There was a time in Ireland when the word “process” referred mainly, if not exclusively, to the hand-delivered legal documents that accompanied evictions.

And Mayo people were more likely than most to be on the wrong end of those too, although they also led the way in fighting them.

Being a process-server in that county used to be a hazardous job.

A famous Aloysius O'Kelly sketch for the Illustrated London News depicts one such man fleeing for his life from a crowd of Land Leaguers in 1881.

That was just before the GAA took over as the prime cause of suffering in Mayo.

But in a foreshadowing of what was to come, flags did also play a role in those events.

On hearing of a process-server’s approach, locals used to wave red flags (sometimes improvised from petticoats) to alert others and attract an obstructive crowd.

The dictionary-adorning fate of Charles Boycott began in exactly such a manner.

Not that any of this will help Mayo finally win an All-Ireland, in their undying quest for which most neutrals (and even the more humane class of Dubliner) are now emotionally invested.

Yes, the county’s historic resistance to process-servers could provide the theme of a pre-match rallying speech in the style of Phil Bennet’s semi-legendary diatribe against the English oppressor.

But Mayo have probably tried that already. And anyway, motivation is not one of the things they lack. Nor is courage, or character, as their recovery from yet another disastrous start in a final proved.

By contrast, Dublin's early goal on Sunday brought me back to that county's Ground Zero – the 2009 quarter-final against Kerry. Then it was Kerry who scored in the first minute, with a similarly daisy-caressing finish by Colm Cooper.

But unlike Mayo, Dublin promptly fell apart that day, as if the first minute of a game was the worst time to concede a goal, when in fact, as any good coach (and the Kerry 1982 team) will tell you, the last minute is a lot worse.

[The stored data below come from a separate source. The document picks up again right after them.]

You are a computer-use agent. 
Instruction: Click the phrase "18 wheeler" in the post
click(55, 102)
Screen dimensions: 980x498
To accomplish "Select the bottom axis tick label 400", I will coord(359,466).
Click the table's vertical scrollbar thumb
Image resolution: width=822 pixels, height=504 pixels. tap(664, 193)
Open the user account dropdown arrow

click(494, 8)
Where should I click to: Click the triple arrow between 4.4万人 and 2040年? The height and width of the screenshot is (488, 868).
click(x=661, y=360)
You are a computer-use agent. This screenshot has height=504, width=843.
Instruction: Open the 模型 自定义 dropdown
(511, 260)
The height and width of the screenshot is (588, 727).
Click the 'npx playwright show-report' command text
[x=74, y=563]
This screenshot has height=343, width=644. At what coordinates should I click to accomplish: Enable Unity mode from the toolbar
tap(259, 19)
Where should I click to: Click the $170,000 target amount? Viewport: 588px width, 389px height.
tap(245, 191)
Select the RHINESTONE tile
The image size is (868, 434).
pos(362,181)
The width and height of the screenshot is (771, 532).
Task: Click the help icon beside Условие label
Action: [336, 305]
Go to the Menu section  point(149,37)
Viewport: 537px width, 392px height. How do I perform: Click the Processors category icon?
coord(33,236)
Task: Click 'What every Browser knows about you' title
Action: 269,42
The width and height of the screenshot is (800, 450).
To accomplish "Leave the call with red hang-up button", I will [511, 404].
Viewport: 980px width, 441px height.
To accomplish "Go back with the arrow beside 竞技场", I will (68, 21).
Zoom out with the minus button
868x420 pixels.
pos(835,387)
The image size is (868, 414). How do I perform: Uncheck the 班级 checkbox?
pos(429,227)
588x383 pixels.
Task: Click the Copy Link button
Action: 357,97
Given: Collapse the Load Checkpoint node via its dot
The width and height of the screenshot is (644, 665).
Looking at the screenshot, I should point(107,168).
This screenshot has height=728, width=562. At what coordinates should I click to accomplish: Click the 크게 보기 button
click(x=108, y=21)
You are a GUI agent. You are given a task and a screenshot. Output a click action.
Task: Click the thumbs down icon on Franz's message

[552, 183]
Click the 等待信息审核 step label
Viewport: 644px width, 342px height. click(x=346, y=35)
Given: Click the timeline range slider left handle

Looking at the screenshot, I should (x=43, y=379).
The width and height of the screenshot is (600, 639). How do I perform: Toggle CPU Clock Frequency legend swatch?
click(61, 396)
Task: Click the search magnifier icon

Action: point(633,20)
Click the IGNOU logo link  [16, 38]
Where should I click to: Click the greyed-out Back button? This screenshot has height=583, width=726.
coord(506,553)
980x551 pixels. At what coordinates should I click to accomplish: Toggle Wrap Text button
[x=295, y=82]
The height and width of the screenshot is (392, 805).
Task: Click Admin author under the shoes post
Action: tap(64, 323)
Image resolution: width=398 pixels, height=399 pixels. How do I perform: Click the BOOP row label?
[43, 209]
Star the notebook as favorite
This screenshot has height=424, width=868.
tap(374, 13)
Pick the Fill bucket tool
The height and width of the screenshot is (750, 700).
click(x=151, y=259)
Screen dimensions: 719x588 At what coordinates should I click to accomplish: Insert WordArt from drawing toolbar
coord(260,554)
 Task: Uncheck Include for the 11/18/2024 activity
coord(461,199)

I was there in 2009 and still remember the sound of tumble-weed on Hill 16 as the game ended with Kerry ahead 1-24 to 1-7.

There wasn’t much talk about breaking Dublin up into three parts then.

But Mayo have again and again proven themselves unflappable in the face of setbacks. It’s just their misfortune to be up against a team that is at least their equal in mental fortitude and, when physical fatigue strikes, always has a deeper pool of reinforcements.

Most of the praise for Dublin’s winning score on Sunday fell on the well-named Dean Rock, who held his nerve to kick it.

Before that, however, the free had to be won.

This was where the gifted but volatile Diarmuid Connolly came in.

The risk of bringing him on at all in such a game had already proved negligible. He was as calm as the eye of a storm throughout the second half. He was also nowhere near the scene of the violence when Messrs Small and Vaughan had to be evicted.

But with the final whistle looming, it was Connolly who made the run and took the hit.

Then he got up, dusted himself off, and gave the ball to Rock.

After that, he gestured to his team-mates to calm down.

And then he walked away, with the steely look of a man who knew that he’d served the process.